- Task material
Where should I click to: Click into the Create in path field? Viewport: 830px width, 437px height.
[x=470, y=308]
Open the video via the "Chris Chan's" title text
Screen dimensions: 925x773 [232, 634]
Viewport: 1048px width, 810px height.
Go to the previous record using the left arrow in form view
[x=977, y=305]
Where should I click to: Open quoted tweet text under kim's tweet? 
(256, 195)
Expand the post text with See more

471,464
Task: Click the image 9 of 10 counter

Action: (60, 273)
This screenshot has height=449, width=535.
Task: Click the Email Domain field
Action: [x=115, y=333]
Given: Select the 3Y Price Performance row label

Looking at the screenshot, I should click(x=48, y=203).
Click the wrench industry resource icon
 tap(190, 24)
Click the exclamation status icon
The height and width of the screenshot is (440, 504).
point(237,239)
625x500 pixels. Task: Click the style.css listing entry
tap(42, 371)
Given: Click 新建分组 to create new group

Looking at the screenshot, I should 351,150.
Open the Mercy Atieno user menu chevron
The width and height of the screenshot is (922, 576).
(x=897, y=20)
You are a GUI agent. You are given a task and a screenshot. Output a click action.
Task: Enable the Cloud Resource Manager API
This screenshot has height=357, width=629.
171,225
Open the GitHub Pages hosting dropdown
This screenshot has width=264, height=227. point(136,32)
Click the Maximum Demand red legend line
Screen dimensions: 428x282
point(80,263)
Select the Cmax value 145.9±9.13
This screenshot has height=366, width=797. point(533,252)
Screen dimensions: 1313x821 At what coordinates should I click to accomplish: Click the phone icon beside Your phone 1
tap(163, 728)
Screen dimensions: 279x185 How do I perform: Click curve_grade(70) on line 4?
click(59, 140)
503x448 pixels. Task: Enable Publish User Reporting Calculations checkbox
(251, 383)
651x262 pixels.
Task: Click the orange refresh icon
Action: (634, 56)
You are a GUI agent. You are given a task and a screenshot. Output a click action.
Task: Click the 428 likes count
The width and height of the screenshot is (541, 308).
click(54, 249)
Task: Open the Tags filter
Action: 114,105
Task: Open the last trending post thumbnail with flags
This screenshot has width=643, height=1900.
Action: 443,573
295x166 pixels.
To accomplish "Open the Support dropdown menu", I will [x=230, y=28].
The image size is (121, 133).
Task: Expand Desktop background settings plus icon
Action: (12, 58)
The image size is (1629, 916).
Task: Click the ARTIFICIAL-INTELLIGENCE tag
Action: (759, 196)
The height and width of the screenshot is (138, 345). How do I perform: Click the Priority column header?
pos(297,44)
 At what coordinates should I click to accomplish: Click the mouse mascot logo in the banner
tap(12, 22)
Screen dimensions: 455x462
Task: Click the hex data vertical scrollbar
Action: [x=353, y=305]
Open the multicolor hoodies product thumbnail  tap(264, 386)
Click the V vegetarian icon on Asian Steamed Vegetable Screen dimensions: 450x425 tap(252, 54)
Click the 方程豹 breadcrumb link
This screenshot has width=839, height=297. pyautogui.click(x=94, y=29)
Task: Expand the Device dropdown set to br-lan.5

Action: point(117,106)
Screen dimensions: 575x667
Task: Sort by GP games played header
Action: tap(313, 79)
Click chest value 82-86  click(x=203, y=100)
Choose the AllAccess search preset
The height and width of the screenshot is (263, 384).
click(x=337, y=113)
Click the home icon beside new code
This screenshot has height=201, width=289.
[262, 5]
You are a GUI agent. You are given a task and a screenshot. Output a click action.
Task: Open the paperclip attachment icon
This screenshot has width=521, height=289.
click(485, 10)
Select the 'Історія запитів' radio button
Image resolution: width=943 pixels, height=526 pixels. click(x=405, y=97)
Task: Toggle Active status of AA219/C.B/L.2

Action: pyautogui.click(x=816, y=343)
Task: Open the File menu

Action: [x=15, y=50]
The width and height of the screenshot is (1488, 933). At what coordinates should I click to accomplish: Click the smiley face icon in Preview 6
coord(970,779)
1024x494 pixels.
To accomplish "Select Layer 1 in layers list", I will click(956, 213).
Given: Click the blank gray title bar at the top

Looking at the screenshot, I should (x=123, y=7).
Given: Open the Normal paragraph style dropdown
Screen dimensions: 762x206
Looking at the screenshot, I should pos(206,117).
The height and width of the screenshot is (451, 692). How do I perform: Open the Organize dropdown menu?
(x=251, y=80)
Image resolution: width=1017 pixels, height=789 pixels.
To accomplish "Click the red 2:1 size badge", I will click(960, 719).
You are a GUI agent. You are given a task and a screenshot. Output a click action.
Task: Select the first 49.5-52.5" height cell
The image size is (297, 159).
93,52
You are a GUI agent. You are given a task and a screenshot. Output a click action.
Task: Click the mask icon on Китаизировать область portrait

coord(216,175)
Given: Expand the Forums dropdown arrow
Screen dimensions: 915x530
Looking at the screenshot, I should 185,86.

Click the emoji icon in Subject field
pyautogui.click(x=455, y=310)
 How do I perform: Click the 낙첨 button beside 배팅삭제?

- Problem statement
Return a copy of each line in the records above that has "thumbnail" in it.

- Exercise response
Task: Open the last trending post thumbnail with flags
Open the multicolor hoodies product thumbnail  tap(264, 386)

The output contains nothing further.